Present each line of text in the data below as a numbered list, skipping blank lines and leaving out the pictures.
☆ ☆ ☆ ☆ ☆ ☆ ☆
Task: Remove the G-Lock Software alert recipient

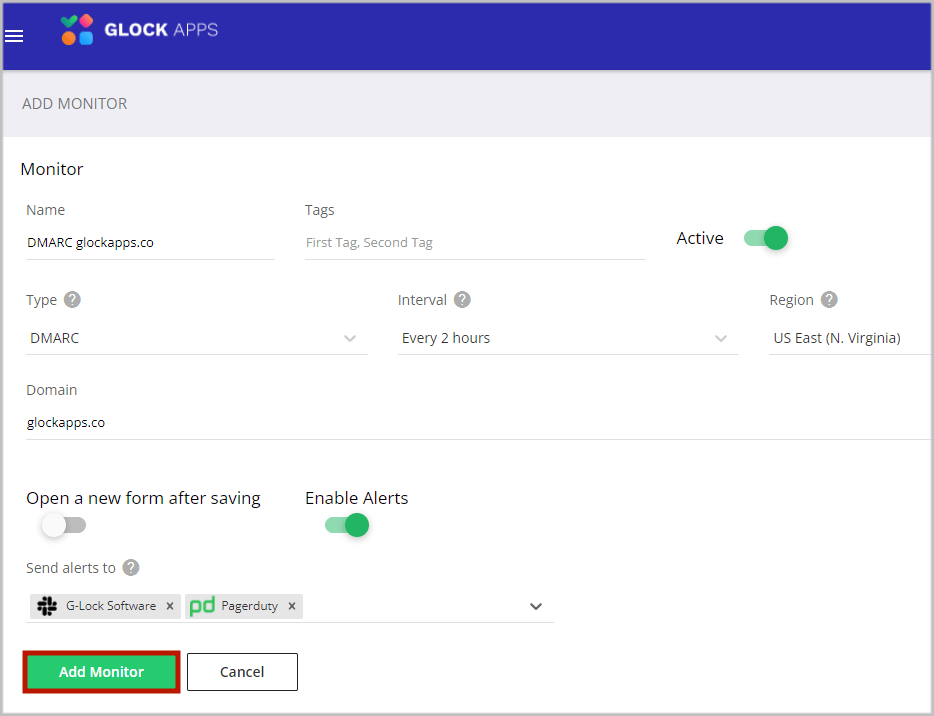Action: [170, 606]
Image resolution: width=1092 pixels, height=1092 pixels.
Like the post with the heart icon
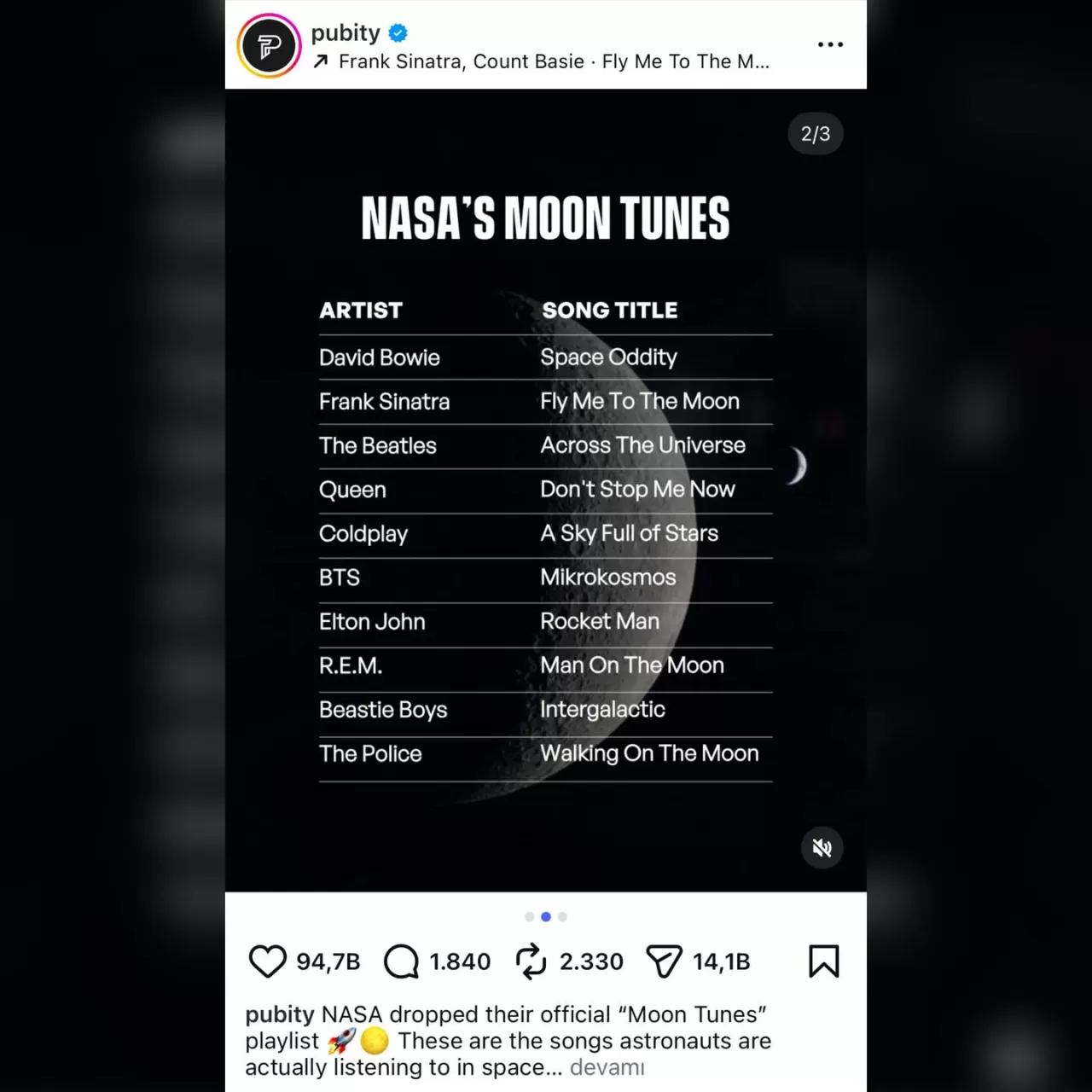[268, 961]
☆ ☆ ☆ ☆ ☆ ☆ ☆
## [Result of the exercise]
1. Task: Remove the G-Lock Software alert recipient
2. Action: [170, 606]
3. Image resolution: width=1092 pixels, height=1092 pixels.
4. Like the post with the heart icon
5. [268, 961]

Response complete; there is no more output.